Soaring Chinese wheat purchases due to weather-related crop damage at home could lift global prices of the grain by about 10 percent in the next few months, a survey of traders showed. The rush to secure wheat overseas by top consumer China is prompting farmers in the world's second-biggest exporter Australia to hold back sales of the grain to traders in hopes of higher prices, curtailing supplies.
China's buying spree is also driving up costs for leading wheat importing nations in Asia and the Middle East. The push for the imports comes as Reuters interviews with farmers and new analyst forecasts showed damage from frost and rains was estimated to have ruined as much as 20 million tonnes of China's wheat crop, equivalent to Australia's annual exports.
China has already booked more than 3 million tonnes of wheat shipments in the year to June 2014 - matching total imports for all of last year - and is estimated to need 10 million tonnes of imports for the year, which would be more than the 9 million that Egypt, the world's top buyer, is expected to purchase.
"Farmers are very cautious to sell forward," said Tom Puddy, head of marketing at CBH Group, Western Australia's bulk grain handler. "They are seeing China's interest in buying, so they are waiting to see how the crop progresses." Benchmark Chicago wheat futures have risen 1 percent this month after the US Department of Agriculture (USDA) estimated global wheat stocks at the end of the 2013/14 crop year would drop to their lowest since 2009.

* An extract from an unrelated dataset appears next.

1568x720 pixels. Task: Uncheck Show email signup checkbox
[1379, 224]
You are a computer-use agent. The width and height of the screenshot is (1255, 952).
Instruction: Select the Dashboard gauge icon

The United Nations' food agency, though, played down the risks to global supplies for now but said Chinese buying could underpin wheat prices. "It could give some support to wheat prices which have been falling like all the other grains," said Abdolreza Abbassian, senior economist at the Food and Agriculture Organisation in Rome. "(China) had the frosts and that had some impact, so there is a greater need for quality wheat."